As an 5070 owner, looking forward to the smaller models, especially the MoE versions. Thank you for your work!

[-]

caetydid@reddit

are the speed gains for qwen MTP expected to be lower or is it just not optimized? I just wonder because acceptance rates are high compared to dflash.

[-]

Anbeeld@reddit (OP)

MTP uses fixed draft-n-max 3 by default, which I left as is for benchmarks. BeeLLama DFlash uses draft-n-max 16 and progit-based adaptive controller that dynamically lowers it.

So the reason DFlash has much lower acceptance is because it drafts much more tokens. Drafting was made cheap back in v0.1.2 so it's more profitable to try more, even if most fails.

The important number here is the second one, accepted draft tokens to final generated tokens. In every single benchmark DFlash had it higher than MTP did. This means the "acceptance rates are high compared to DFlash" statement is not correct there.

__ENTRIES SHOWN__:
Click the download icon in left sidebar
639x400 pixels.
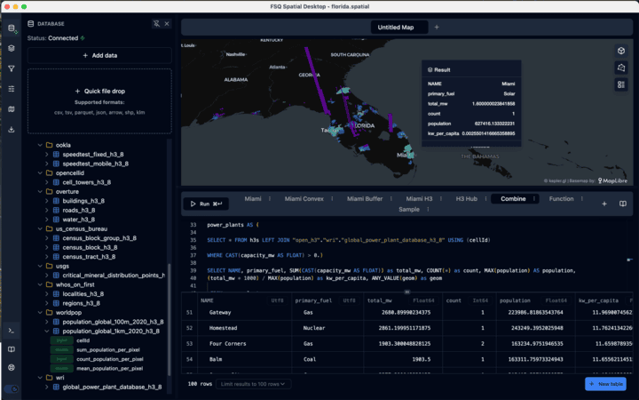click(x=12, y=129)
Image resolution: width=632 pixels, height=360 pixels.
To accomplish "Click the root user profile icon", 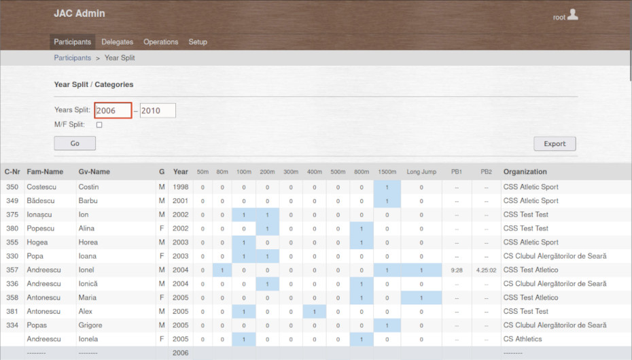I will [572, 15].
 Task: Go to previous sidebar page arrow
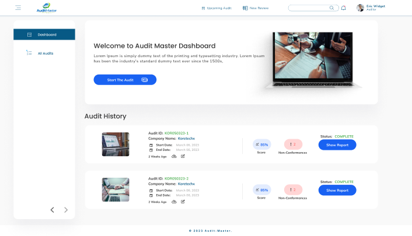pyautogui.click(x=52, y=210)
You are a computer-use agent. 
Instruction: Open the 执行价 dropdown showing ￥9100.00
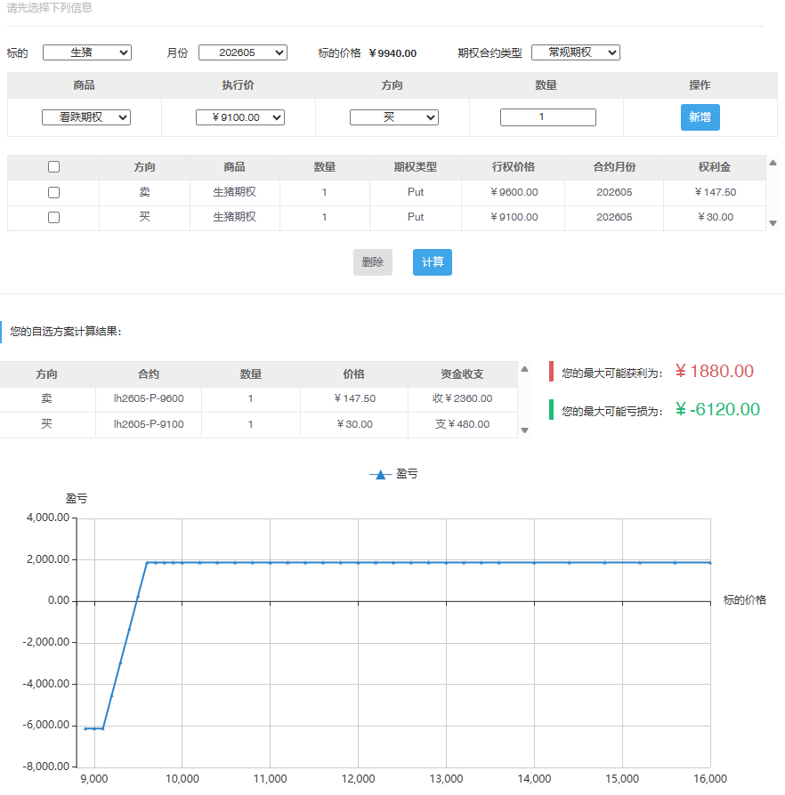(240, 117)
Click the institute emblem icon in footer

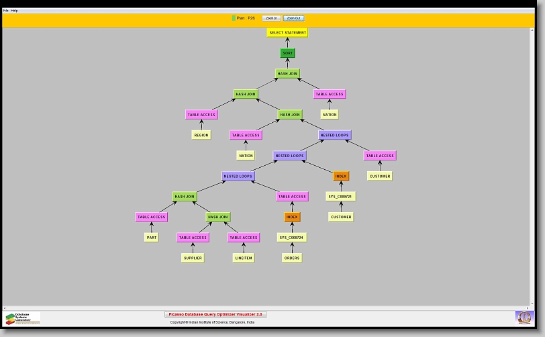click(523, 317)
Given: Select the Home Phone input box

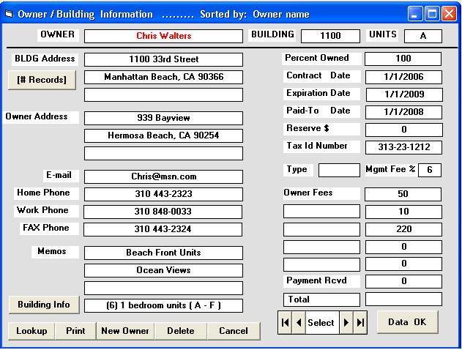Looking at the screenshot, I should 163,194.
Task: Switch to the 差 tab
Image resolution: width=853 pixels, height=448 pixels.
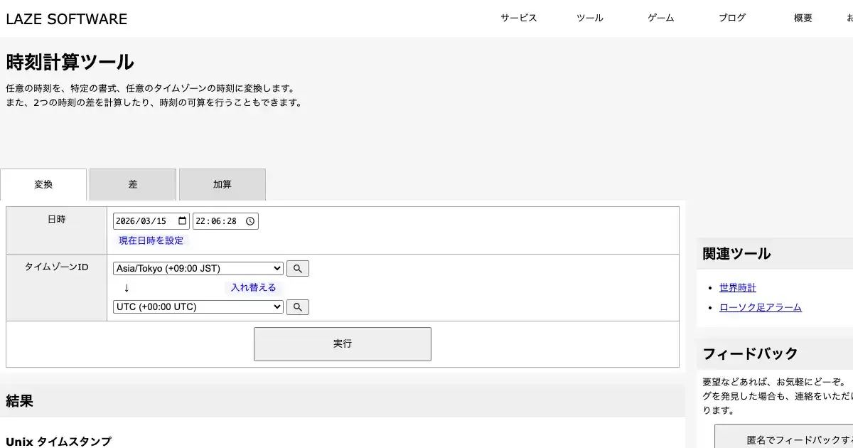Action: (x=133, y=185)
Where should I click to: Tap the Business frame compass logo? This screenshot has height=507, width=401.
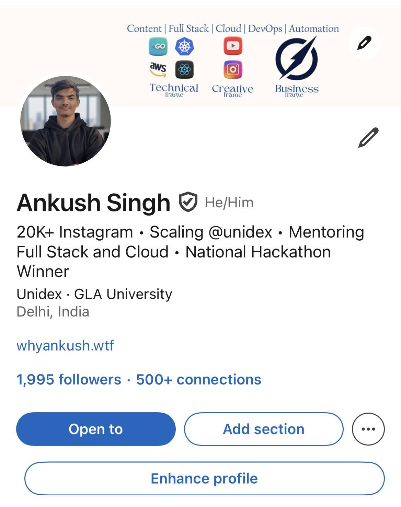(297, 58)
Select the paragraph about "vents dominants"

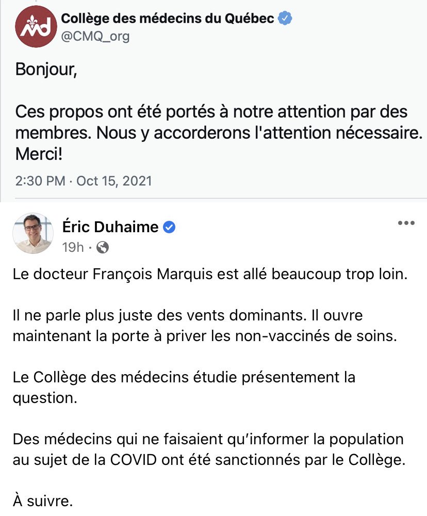(x=205, y=326)
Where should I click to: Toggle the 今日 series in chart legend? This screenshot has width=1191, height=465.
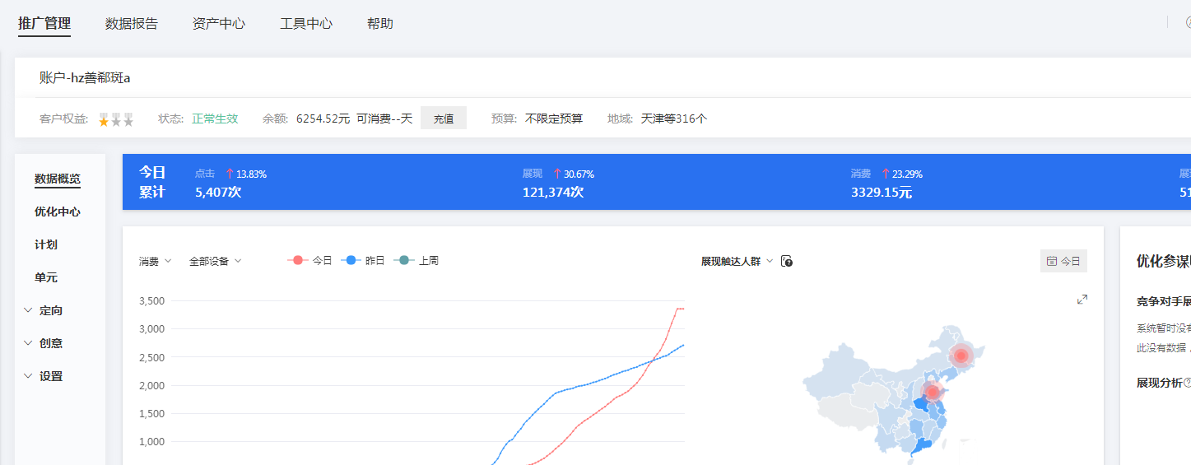(309, 261)
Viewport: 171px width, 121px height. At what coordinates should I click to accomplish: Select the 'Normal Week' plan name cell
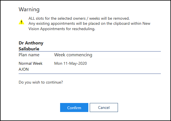30,64
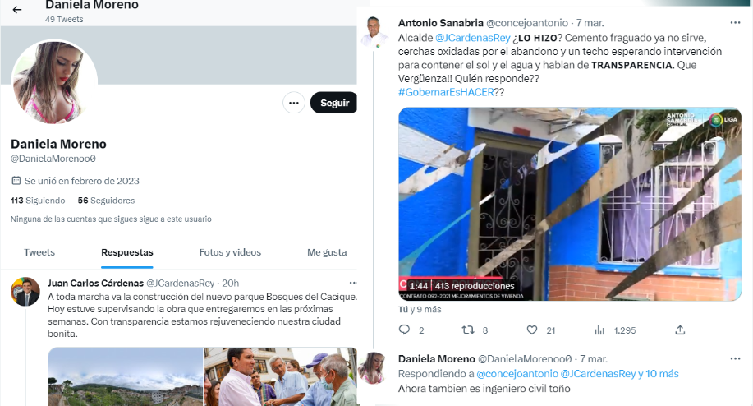Open the #GobernarEsHACER hashtag link

(x=446, y=92)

__YOUR TASKS__:
**A)** Summarize the forum thread about MTP and DFlash drafting in two sentences.
**B)** Pick up the forum thread about MTP and DFlash drafting after its final reply and continue it.

__PER-TASK ANSWERS__:
**A)** A commenter asks whether the smaller speed gains for Qwen MTP are expected or a result of missing optimization, since its acceptance rates seem high compared to DFlash. The original poster explains that MTP uses a fixed draft-n-max of 3 while BeeLLama DFlash uses 16 with an adaptive controller, so DFlash drafts many more tokens and shows lower acceptance, yet in every benchmark it had a higher ratio of accepted draft tokens to final generated tokens than MTP.

**B)**
MTP just has high accepted to proposed ratio, but without context it doesn't mean anything, and the context is that it drafts very conservatively.

[-]

Infamous-Play-3743@reddit

Interesting but for the web

[-]

craftogrammer@reddit

Looking great, Is there something for 16GB VRAM poors 🫡. Thanks!

[-]

Anbeeld@reddit (OP)

Unfortunately I didn't have time to tinker with smaller models yet, but if they use the same architecture as these 2 headliners, it might very well work as is.

[-]

craftogrammer@reddit

Yeah make sense, at least if Q3 can be used for just tool calling. I will try that tonight with your new version. Thanks for sharing.

[-]

Qwen_os_has_died@reddit

Beellama ...

[-]

Anbeeld@reddit (OP)

Not quite a pegasus, but close enough.

[-]

sagiroth@reddit

This is incredible. Squeezing that 3090 like a lemon. Keep up the good work man

[-]

Anbeeld@reddit (OP)

Wait until I'll get a second one, somehow. The juice will flow like a river.

[-]

Poha_Best_Breakfast@reddit

Isn’t DFLASH support still pending on llama cpp mainline?

[-]

Anbeeld@reddit (OP)

Well, that's the power of forks: no idea what's mainline stance on DFlash. I just did some stuff, said stuff seems to work, I share the stuff with the community.

[-]

caetydid@reddit

and here goes my evening...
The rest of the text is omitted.